### [ACTION ITEM]
All entries below are to be returned in full, exactly as they stand.

-- DATA UNDER STUDY follows --

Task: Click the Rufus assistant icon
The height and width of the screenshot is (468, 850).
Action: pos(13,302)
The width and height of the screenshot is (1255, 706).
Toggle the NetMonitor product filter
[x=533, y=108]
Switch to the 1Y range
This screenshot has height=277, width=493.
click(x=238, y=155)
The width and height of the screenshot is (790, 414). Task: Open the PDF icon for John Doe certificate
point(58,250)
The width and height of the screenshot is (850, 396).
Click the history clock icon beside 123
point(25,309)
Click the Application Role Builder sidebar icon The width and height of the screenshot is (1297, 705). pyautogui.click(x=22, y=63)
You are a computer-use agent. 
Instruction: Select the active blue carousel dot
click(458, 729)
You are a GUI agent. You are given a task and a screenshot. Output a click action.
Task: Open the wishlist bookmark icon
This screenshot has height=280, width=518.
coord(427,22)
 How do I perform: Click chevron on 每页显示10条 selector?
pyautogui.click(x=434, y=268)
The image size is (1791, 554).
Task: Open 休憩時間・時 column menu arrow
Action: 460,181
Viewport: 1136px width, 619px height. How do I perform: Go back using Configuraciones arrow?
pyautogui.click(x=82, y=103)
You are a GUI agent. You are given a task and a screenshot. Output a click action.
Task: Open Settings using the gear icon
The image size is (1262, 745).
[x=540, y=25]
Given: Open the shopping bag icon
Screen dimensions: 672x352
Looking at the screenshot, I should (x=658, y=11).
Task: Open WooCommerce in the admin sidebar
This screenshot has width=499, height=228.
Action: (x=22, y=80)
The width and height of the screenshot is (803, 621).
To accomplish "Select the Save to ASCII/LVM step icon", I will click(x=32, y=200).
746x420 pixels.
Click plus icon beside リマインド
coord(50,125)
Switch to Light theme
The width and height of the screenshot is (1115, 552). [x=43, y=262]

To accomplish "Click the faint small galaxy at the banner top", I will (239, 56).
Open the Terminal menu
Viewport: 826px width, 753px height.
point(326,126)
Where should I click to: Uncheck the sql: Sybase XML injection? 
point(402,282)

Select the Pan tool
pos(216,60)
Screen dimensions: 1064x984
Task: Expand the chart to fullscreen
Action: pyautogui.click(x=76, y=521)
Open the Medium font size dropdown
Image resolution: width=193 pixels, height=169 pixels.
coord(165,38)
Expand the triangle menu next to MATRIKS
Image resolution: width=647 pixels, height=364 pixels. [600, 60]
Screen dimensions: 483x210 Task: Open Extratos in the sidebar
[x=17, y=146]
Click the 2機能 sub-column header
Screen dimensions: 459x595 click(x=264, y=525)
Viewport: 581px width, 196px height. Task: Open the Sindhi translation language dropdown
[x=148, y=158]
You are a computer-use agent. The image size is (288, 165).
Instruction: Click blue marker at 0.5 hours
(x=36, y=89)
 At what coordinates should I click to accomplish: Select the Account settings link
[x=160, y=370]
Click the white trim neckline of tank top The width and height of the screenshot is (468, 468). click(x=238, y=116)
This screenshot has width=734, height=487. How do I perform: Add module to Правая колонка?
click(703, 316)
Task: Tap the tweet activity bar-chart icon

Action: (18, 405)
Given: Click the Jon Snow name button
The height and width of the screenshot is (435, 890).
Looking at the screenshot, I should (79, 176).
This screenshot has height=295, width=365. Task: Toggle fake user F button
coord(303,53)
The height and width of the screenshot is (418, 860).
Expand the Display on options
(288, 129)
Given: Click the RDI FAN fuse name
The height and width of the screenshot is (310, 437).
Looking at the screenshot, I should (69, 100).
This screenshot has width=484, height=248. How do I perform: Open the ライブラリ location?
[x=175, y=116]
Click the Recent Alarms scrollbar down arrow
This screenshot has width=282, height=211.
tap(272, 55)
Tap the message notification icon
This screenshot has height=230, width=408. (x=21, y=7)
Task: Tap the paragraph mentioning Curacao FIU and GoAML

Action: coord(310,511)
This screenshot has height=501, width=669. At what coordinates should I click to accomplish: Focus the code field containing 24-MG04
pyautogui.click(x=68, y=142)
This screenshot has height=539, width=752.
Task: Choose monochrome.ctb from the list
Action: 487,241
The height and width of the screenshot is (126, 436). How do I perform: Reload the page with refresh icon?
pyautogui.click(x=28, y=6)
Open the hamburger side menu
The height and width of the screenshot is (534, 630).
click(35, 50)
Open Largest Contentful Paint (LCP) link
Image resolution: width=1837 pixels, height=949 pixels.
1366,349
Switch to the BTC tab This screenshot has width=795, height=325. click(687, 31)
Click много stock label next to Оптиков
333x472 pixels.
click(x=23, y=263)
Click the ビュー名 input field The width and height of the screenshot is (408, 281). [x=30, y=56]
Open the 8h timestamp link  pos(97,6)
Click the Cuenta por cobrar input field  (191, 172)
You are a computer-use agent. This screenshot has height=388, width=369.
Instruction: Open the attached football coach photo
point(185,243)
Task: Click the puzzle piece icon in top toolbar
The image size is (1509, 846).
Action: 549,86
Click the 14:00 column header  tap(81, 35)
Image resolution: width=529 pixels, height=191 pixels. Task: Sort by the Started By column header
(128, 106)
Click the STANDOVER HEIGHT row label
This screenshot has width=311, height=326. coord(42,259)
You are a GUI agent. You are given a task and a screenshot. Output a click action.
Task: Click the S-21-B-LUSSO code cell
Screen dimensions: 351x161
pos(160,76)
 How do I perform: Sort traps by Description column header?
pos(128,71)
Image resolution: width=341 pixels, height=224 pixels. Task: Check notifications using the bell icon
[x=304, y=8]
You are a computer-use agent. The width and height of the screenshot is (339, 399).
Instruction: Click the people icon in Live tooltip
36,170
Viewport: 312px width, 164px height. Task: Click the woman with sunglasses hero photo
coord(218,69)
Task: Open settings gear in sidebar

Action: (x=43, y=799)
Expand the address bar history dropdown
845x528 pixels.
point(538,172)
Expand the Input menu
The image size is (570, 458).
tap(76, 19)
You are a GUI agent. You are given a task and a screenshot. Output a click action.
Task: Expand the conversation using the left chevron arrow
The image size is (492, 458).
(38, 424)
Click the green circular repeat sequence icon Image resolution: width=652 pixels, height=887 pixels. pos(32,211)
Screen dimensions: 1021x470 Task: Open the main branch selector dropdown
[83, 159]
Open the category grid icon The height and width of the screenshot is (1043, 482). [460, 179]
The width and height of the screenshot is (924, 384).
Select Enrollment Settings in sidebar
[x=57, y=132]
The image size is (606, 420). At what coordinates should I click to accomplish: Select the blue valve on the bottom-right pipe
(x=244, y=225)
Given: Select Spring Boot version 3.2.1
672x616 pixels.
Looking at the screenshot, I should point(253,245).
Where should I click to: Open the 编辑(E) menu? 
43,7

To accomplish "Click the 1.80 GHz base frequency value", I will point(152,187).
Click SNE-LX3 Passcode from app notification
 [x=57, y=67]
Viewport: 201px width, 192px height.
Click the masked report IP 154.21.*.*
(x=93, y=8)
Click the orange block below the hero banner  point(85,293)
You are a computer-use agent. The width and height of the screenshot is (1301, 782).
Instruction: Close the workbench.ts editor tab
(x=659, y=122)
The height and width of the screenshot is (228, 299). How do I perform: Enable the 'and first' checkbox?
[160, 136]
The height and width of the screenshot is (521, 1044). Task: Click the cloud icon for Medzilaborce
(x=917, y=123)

-- DATA UNDER STUDY concluded --

### [SOLUTION TO THE EXERCISE]
Task: Click the Rufus assistant icon
The height and width of the screenshot is (468, 850).
Action: pos(13,302)
The width and height of the screenshot is (1255, 706).
Toggle the NetMonitor product filter
[x=533, y=108]
Switch to the 1Y range
This screenshot has height=277, width=493.
click(x=238, y=155)
The width and height of the screenshot is (790, 414). Task: Open the PDF icon for John Doe certificate
point(58,250)
The width and height of the screenshot is (850, 396).
Click the history clock icon beside 123
point(25,309)
Click the Application Role Builder sidebar icon The width and height of the screenshot is (1297, 705). pyautogui.click(x=22, y=63)
You are a computer-use agent. 
Instruction: Select the active blue carousel dot
click(458, 729)
You are a GUI agent. You are given a task and a screenshot. Output a click action.
Task: Open the wishlist bookmark icon
This screenshot has height=280, width=518.
coord(427,22)
 How do I perform: Click chevron on 每页显示10条 selector?
pyautogui.click(x=434, y=268)
The image size is (1791, 554).
Task: Open 休憩時間・時 column menu arrow
Action: 460,181
Viewport: 1136px width, 619px height. How do I perform: Go back using Configuraciones arrow?
pyautogui.click(x=82, y=103)
You are a GUI agent. You are given a task and a screenshot. Output a click action.
Task: Open Settings using the gear icon
The image size is (1262, 745).
[x=540, y=25]
Given: Open the shopping bag icon
Screen dimensions: 672x352
Looking at the screenshot, I should (x=658, y=11).
Task: Open WooCommerce in the admin sidebar
This screenshot has width=499, height=228.
Action: (x=22, y=80)
The width and height of the screenshot is (803, 621).
To accomplish "Select the Save to ASCII/LVM step icon", I will click(x=32, y=200).
746x420 pixels.
Click plus icon beside リマインド
coord(50,125)
Switch to Light theme
The width and height of the screenshot is (1115, 552). [x=43, y=262]

To accomplish "Click the faint small galaxy at the banner top", I will (239, 56).
Open the Terminal menu
Viewport: 826px width, 753px height.
point(326,126)
Where should I click to: Uncheck the sql: Sybase XML injection? 
point(402,282)

Select the Pan tool
pos(216,60)
Screen dimensions: 1064x984
Task: Expand the chart to fullscreen
Action: pyautogui.click(x=76, y=521)
Open the Medium font size dropdown
Image resolution: width=193 pixels, height=169 pixels.
coord(165,38)
Expand the triangle menu next to MATRIKS
Image resolution: width=647 pixels, height=364 pixels. [600, 60]
Screen dimensions: 483x210 Task: Open Extratos in the sidebar
[x=17, y=146]
Click the 2機能 sub-column header
Screen dimensions: 459x595 click(x=264, y=525)
Viewport: 581px width, 196px height. Task: Open the Sindhi translation language dropdown
[x=148, y=158]
You are a computer-use agent. The image size is (288, 165).
Instruction: Click blue marker at 0.5 hours
(x=36, y=89)
 At what coordinates should I click to accomplish: Select the Account settings link
[x=160, y=370]
Click the white trim neckline of tank top The width and height of the screenshot is (468, 468). click(x=238, y=116)
This screenshot has width=734, height=487. How do I perform: Add module to Правая колонка?
click(703, 316)
Task: Tap the tweet activity bar-chart icon

Action: (18, 405)
Given: Click the Jon Snow name button
The height and width of the screenshot is (435, 890).
Looking at the screenshot, I should (79, 176).
This screenshot has height=295, width=365. Task: Toggle fake user F button
coord(303,53)
The height and width of the screenshot is (418, 860).
Expand the Display on options
(288, 129)
Given: Click the RDI FAN fuse name
The height and width of the screenshot is (310, 437).
Looking at the screenshot, I should (69, 100).
This screenshot has width=484, height=248. How do I perform: Open the ライブラリ location?
[x=175, y=116]
Click the Recent Alarms scrollbar down arrow
This screenshot has width=282, height=211.
tap(272, 55)
Tap the message notification icon
This screenshot has height=230, width=408. (x=21, y=7)
Task: Tap the paragraph mentioning Curacao FIU and GoAML

Action: coord(310,511)
This screenshot has height=501, width=669. At what coordinates should I click to accomplish: Focus the code field containing 24-MG04
pyautogui.click(x=68, y=142)
This screenshot has height=539, width=752.
Task: Choose monochrome.ctb from the list
Action: 487,241
The height and width of the screenshot is (126, 436). How do I perform: Reload the page with refresh icon?
pyautogui.click(x=28, y=6)
Open the hamburger side menu
The height and width of the screenshot is (534, 630).
click(35, 50)
Open Largest Contentful Paint (LCP) link
Image resolution: width=1837 pixels, height=949 pixels.
1366,349
Switch to the BTC tab This screenshot has width=795, height=325. click(687, 31)
Click много stock label next to Оптиков
333x472 pixels.
click(x=23, y=263)
Click the ビュー名 input field The width and height of the screenshot is (408, 281). [x=30, y=56]
Open the 8h timestamp link  pos(97,6)
Click the Cuenta por cobrar input field  (191, 172)
You are a computer-use agent. This screenshot has height=388, width=369.
Instruction: Open the attached football coach photo
point(185,243)
Task: Click the puzzle piece icon in top toolbar
The image size is (1509, 846).
Action: 549,86
Click the 14:00 column header  tap(81, 35)
Image resolution: width=529 pixels, height=191 pixels. Task: Sort by the Started By column header
(128, 106)
Click the STANDOVER HEIGHT row label
This screenshot has width=311, height=326. coord(42,259)
You are a GUI agent. You are given a task and a screenshot. Output a click action.
Task: Click the S-21-B-LUSSO code cell
Screen dimensions: 351x161
pos(160,76)
 How do I perform: Sort traps by Description column header?
pos(128,71)
Image resolution: width=341 pixels, height=224 pixels. Task: Check notifications using the bell icon
[x=304, y=8]
You are a computer-use agent. The width and height of the screenshot is (339, 399).
Instruction: Click the people icon in Live tooltip
36,170
Viewport: 312px width, 164px height. Task: Click the woman with sunglasses hero photo
coord(218,69)
Task: Open settings gear in sidebar

Action: (x=43, y=799)
Expand the address bar history dropdown
845x528 pixels.
point(538,172)
Expand the Input menu
The image size is (570, 458).
tap(76, 19)
You are a GUI agent. You are given a task and a screenshot. Output a click action.
Task: Expand the conversation using the left chevron arrow
The image size is (492, 458).
(38, 424)
Click the green circular repeat sequence icon Image resolution: width=652 pixels, height=887 pixels. pos(32,211)
Screen dimensions: 1021x470 Task: Open the main branch selector dropdown
[83, 159]
Open the category grid icon The height and width of the screenshot is (1043, 482). [460, 179]
The width and height of the screenshot is (924, 384).
Select Enrollment Settings in sidebar
[x=57, y=132]
The image size is (606, 420). At what coordinates should I click to accomplish: Select the blue valve on the bottom-right pipe
(x=244, y=225)
Given: Select Spring Boot version 3.2.1
672x616 pixels.
Looking at the screenshot, I should point(253,245).
Where should I click to: Open the 编辑(E) menu? 
43,7

To accomplish "Click the 1.80 GHz base frequency value", I will point(152,187).
Click SNE-LX3 Passcode from app notification
 [x=57, y=67]
Viewport: 201px width, 192px height.
Click the masked report IP 154.21.*.*
(x=93, y=8)
Click the orange block below the hero banner  point(85,293)
You are a computer-use agent. The width and height of the screenshot is (1301, 782).
Instruction: Close the workbench.ts editor tab
(x=659, y=122)
The height and width of the screenshot is (228, 299). How do I perform: Enable the 'and first' checkbox?
[160, 136]
The height and width of the screenshot is (521, 1044). Task: Click the cloud icon for Medzilaborce
(x=917, y=123)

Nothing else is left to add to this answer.